Data provided:
----------

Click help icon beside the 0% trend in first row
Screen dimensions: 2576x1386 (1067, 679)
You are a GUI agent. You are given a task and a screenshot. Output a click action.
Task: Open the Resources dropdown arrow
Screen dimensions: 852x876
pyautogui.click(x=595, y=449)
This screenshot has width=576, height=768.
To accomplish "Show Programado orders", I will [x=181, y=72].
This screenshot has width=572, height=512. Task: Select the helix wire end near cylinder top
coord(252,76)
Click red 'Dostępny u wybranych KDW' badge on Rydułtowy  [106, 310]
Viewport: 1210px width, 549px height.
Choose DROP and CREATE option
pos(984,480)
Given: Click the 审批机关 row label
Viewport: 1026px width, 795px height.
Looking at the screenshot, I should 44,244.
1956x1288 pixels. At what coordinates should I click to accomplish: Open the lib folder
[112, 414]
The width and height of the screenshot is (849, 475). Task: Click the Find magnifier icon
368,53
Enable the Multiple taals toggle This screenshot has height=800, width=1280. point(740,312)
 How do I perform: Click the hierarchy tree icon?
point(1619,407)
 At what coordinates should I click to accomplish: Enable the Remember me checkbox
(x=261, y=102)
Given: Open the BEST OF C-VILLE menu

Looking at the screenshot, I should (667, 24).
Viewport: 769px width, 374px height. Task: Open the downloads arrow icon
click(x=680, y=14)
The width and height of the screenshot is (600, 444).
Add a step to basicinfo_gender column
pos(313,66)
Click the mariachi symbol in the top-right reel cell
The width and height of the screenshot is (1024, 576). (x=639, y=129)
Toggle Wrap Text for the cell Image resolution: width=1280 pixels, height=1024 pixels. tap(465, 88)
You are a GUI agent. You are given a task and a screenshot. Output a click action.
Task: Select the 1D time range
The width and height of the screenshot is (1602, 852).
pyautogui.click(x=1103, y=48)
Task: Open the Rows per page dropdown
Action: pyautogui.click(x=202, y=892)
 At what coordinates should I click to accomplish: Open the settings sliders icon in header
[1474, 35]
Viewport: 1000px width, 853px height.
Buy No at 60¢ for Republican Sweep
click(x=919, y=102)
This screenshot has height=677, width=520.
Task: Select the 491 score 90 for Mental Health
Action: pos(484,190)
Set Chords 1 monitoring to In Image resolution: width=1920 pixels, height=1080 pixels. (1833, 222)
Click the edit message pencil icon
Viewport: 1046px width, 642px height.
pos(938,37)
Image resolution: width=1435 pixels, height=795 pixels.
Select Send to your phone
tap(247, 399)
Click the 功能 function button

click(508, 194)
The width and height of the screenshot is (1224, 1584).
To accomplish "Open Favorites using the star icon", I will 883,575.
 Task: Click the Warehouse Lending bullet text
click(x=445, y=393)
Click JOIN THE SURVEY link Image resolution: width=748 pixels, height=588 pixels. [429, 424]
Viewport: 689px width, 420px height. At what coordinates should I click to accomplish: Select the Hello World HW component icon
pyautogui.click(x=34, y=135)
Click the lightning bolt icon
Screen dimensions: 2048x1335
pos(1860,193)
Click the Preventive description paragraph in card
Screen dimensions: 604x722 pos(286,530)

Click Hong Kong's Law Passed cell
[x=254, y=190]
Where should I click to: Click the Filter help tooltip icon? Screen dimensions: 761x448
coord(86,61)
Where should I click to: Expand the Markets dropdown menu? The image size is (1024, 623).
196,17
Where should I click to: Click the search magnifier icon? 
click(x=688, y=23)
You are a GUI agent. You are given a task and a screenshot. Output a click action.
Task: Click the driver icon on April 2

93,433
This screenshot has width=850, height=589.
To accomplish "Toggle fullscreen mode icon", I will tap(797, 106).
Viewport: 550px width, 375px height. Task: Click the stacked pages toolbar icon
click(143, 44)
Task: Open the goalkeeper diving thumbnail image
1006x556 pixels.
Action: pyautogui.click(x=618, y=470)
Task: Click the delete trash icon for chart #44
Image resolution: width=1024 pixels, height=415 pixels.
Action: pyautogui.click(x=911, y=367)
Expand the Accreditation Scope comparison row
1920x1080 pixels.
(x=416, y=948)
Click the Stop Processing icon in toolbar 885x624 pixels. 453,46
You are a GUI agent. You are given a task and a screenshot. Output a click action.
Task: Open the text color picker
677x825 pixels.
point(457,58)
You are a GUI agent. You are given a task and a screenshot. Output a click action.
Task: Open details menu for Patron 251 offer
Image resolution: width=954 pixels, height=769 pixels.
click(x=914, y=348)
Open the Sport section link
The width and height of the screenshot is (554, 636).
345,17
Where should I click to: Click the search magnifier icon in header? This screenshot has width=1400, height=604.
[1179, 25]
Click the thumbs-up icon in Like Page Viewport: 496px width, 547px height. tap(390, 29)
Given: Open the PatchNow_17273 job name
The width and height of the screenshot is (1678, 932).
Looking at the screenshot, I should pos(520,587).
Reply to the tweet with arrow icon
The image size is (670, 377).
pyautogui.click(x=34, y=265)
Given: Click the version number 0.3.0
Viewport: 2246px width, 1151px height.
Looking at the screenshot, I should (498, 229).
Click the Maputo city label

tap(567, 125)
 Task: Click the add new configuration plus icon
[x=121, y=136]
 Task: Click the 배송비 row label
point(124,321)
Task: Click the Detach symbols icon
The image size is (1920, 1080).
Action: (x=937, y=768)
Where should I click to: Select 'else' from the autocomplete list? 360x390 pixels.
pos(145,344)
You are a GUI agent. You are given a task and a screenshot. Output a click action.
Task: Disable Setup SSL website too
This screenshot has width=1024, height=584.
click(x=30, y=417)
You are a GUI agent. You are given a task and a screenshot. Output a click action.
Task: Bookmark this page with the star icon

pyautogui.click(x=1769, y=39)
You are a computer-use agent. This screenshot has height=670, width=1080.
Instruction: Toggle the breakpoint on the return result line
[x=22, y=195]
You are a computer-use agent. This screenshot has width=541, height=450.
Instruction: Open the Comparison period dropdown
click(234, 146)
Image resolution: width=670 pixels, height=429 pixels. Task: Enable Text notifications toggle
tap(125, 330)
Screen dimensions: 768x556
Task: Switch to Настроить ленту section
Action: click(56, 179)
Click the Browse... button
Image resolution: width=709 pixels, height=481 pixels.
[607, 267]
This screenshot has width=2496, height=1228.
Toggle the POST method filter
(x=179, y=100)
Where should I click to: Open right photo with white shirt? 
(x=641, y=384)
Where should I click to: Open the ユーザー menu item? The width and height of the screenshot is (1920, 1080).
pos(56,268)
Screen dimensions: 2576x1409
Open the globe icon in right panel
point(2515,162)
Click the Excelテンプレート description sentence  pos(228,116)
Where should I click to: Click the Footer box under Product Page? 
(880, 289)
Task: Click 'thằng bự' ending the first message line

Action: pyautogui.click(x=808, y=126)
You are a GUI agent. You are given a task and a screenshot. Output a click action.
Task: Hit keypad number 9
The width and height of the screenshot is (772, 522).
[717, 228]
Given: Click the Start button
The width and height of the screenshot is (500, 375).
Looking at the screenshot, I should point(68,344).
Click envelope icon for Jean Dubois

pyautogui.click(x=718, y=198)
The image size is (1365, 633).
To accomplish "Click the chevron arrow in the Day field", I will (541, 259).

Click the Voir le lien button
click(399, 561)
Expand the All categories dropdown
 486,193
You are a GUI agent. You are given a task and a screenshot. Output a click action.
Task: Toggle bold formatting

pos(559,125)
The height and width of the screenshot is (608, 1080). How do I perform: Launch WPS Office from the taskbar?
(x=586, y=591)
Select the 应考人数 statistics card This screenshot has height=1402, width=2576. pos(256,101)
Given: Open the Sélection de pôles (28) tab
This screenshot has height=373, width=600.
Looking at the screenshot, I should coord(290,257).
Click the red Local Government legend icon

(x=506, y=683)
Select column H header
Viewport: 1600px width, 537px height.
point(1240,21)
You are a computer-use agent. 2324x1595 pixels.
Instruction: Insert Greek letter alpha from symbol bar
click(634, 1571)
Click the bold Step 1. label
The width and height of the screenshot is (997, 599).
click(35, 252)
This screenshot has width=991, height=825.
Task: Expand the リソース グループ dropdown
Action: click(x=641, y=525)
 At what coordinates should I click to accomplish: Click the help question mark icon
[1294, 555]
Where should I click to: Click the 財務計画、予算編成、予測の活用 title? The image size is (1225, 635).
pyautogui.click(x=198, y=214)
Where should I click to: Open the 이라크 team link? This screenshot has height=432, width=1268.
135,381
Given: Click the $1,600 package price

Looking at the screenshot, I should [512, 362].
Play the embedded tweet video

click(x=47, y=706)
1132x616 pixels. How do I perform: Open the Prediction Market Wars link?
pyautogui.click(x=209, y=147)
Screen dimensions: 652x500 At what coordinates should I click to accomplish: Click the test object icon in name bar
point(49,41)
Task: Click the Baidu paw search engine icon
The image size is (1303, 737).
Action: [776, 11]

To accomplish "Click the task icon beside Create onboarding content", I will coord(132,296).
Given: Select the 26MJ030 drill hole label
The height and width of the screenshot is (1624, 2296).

----------

Aim: Show each line of the material above that contains the word "Enable".

Output for this task:
Enable the Multiple taals toggle This screenshot has height=800, width=1280. point(740,312)
 At what coordinates should I click to accomplish: Enable the Remember me checkbox
Image resolution: width=670 pixels, height=429 pixels. Task: Enable Text notifications toggle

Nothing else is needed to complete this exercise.